By lowering the time and energy required to create data pipelines, we can focus on ensuring that their use leads to fair allocation of resources with the potential to meaningfully improve clinical care and efficiency. This would create a new, supercharged framework for AI in healthcare.

What it does

Using Foundation Models, automate the data fields and value set mapping, validation/quality checks, and data transformation of multi-modal input data- both structured and unstructured and create semantic patient representation with minimal human supervision.

How we built it

We leverage the GPT-4 model to extract, map, validate and transform data to create patient representations and embeddings. We use sample structured and unstructured datasets as examples. We provide GPT-4 with a target data model to learn from, and allow it to learn the appropriate schema mapping.

We also built a UI for uploading data and for facilitating human review/feedback.

Challenges we ran into

Converting to the FHIR standard has a lot of complex logic, mapping is not 1:1 from source systems. Then, we need to map from source terminology to destination terminology and oftentimes change the Unit of Measure to common standard. A historical database of mapping examples may be needed to create a new small model or fine tune GPT.

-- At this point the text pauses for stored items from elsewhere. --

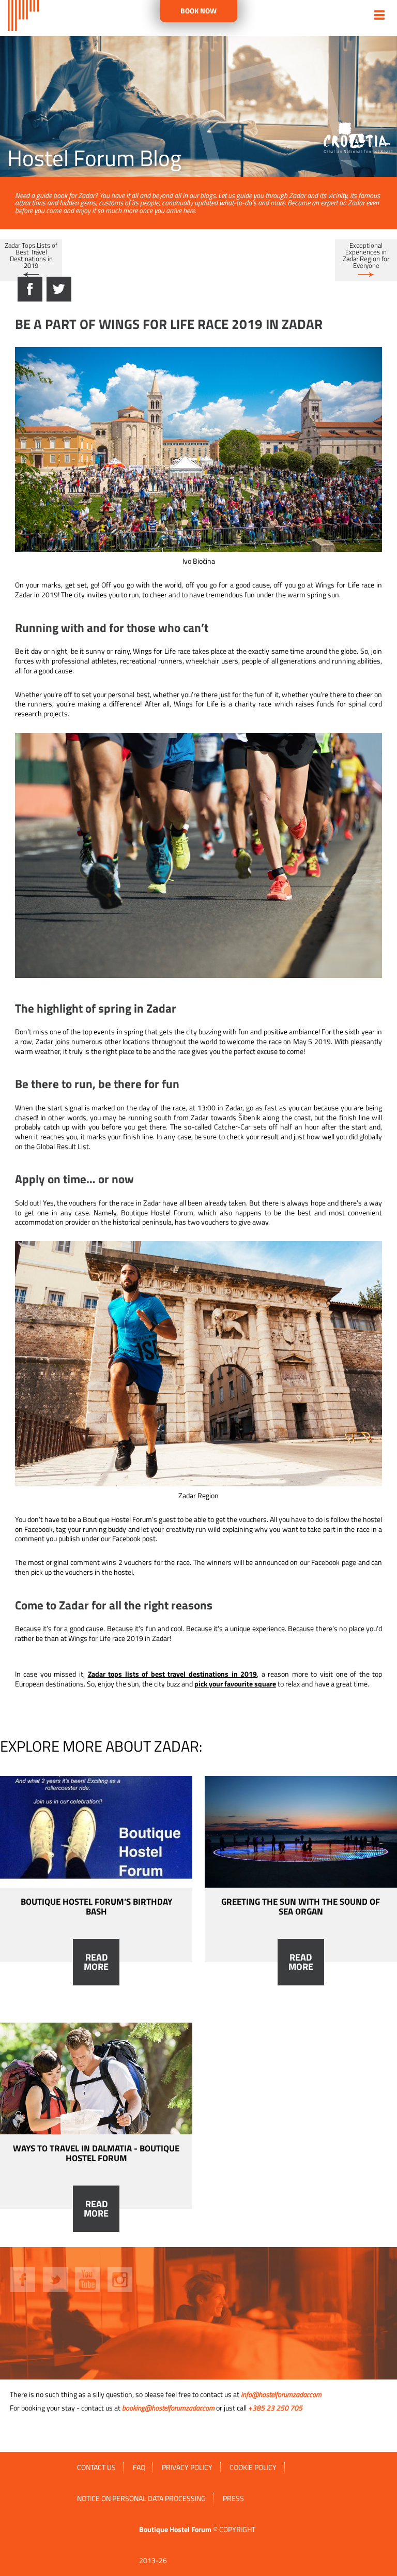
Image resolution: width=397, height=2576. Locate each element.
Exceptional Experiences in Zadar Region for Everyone (366, 255)
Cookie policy (253, 2467)
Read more (96, 1962)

GPT calls took long time with just few records we have, which is not suitable for heavy production workloads.

Limitations with context: In order to learn the input data fields and how they exist in our structured and unstructured input files, we need to provide GPT with sample records from all input files in one context. With a large number of files and/or large sample records, GPT sometimes falters as we reach the token limit. One solution is an iterative process where we feed sample data in multiple API calls.

Lastly, a separate fine tuned model is required to catch all data quality issues - both syntactic quality and semantic quality issues. This solution would dramatically improve the robustness of our pipeline.

Accomplishments that we're proud of

We thought deeply about the healthcare data mapping problem space, reviewed data standards and databases such as FHIR and MIMIC, and terminologies/knowledge graphs such as SNOMED and completed the first iteration of automated mapping with one structured source and one unstructured source (clinical notes) and combined them to create patient attributes/embeddings.

https://enigmatic-sands-54098.herokuapp.com/2/mapper/

What we learned

Healthcare data mapping is a complex space. Data Models, Mappings, and Ontologies are complex. A smaller model or GPT fine tuned model using past mapping and ontology datasets will be helpful here.

A cloud hosted (own tenant) / self hosted version of GPT is required for this type of work, public GPT version has lots of limitations including performance issues.

What's next for Healthcare Multi-Modal Data Plumbers

Find datasets we could use to fine tune data mapper and data quality validator.

Use Azure or GCP or AWS private hosted LLM model for better performance and reliability.